- Born: Sarbeswar Bhoi Rekhpur, Narla, Kalahandi, Odisha
- Genres: Sambalpuri Folk
- Occupations: Singer,Teacher
- Instruments: Dhol,Mahuri,Tasha
- Years active: 2006

= Sarbeswar Bhoi =

Singer

Sarbeswar Bhoi is an Indian folksinger from Kalahandi, India of Sambalpuri folk music. He sang songs such as "Likri Jhkri' and "Lal Jhara Jhara" for the Sambalpuri movie Aadim Vichar, which won National Award for Best Feature Film in Odia Category in 2014.

==Early life==
He was born in a Hindu Gouda (Yadav) family of Rekhpur village in Kalahandi District to Purusottam Bhoi and Pana Bhoi. His father is a farmer. He studied at Narla Panchyatsamiti High School. He enrolled in Madnpaur Rampur College and graduated from the Government Autonomous College in Bhawanipatna.

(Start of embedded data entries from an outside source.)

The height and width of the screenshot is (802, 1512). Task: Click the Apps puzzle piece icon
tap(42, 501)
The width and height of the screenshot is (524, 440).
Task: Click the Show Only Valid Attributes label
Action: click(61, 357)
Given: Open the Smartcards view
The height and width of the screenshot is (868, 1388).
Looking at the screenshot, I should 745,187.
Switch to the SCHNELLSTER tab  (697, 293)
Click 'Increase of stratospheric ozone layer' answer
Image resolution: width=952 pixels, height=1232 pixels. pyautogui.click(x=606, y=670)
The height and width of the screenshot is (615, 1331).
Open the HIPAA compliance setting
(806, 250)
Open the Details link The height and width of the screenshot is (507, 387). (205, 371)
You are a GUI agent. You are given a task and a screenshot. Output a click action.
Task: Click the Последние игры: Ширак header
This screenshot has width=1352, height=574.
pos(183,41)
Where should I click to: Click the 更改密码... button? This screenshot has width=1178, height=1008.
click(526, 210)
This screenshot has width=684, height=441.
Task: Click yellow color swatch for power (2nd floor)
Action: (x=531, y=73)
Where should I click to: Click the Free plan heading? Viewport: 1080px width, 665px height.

His career started while he was pursuing his degree. He participated in the Mahavid Sanskrutika Anusthan singing competition in 2002 and won first prize. He started learning Odissi from Guru Karunakar Dash in 2006 and four years later, he trained under Guru Santosh Kumar Das.

==Career==

"I am extremely delighted to be considered for the award. This award is not for me but for the rich treasure of music and culture we have in this region. I will like to dedicate the award to my parents who have always supported me."
— – Sarbeswar Bhoi on receiving Ustad Bismillah Khan Yuva Puraskar, June 2018

His first break came in 2006. He recorded ″″Pakhanupare Jharana Paani″″ with Subham Music and it made him a star. He sang "Likri Jhikri", "Lal Jhara Jhara" for the National Award-winning movie Aadim Vichar in 2014.

==Accolades==
He received Ustad Bismillah Khan Yuva Puraskar 2017 for his contribution to the Sambalpuri Folk Dance and music from Sangeet Natak Akademi.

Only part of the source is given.